We can apply this in modern day situations because sadly, these issues that affected women and minorities in 1969 continue to this day. Childcare, lower salaries, myths about our competency, insistence on behaving a certain way are still issues that are political for women. And they are still issues deemed unworthy of the title political, by men.

I say they are deemed unworthy but we see people all over the world taking the time to berate women and minorities for the impact society has on their personal lives. How dare women in America have abortions! How dare people state Black Lives Matter. How dare you think your trans existence be acknowledged and protected in our prisons. How dare you come to our country with your domestic violence conviction adding a weight to your lyrics that sinks into our lives and suggests this problem is everyone’s.

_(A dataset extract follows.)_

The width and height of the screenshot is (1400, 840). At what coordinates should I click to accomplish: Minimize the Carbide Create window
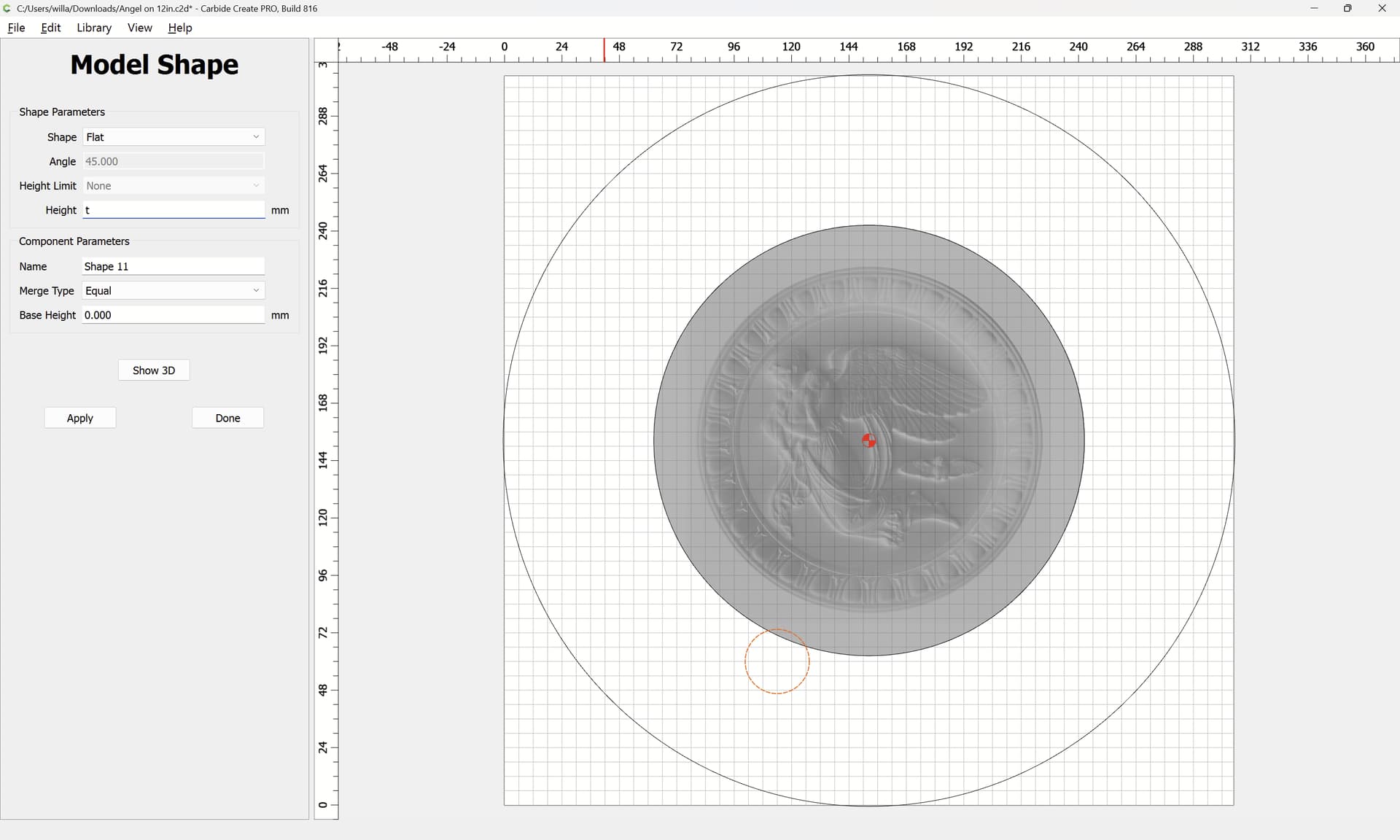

Politicians have power over education, over funding for parents, over laws that protect women and children and equity/equality, laws and procedures over ethnicity and immigration- all factors that personally affect people from a wide range of backgrounds, ages and genders. These powers are reflected in the daily struggles that women, children, minorities and diverse genders deal with every damned day.

So it is with sadness that I see the voices of women, of minorities, of diverse genders or even of indigenous people remain unacknowledged by ‘political’ blogs. They are not the ‘top’ political blogs, by way of statistics, by way of content, by way of a complete lack of knowledge of what being oppressed and demeaned really is.

It is not the sly banter of infamous men that attracts me to politics. I am not destined to lead. I am not statistically significant in the blogosphere. No. What attracts me to politics is seeing parents struggle with educational change and expectations that have been inexpertly demonised by successive governments. What attracts me is the idea that we have the capacity to change inequity, and to become more successful as a society, but men-and women, thanks Aunty Helen- in power decline to make the changes necessary to do it.

In a world where history makes light of the contributions of women, it is embarrassing to see the potential of social media and its influence on politics reduced to an ellipses- a continuation of power imbalances that have for centuries already existed. Surely a political blog is one that challenges the status quo’s idea of politics and amplifies minority voice rather than giving power continuously to those who are well used to it.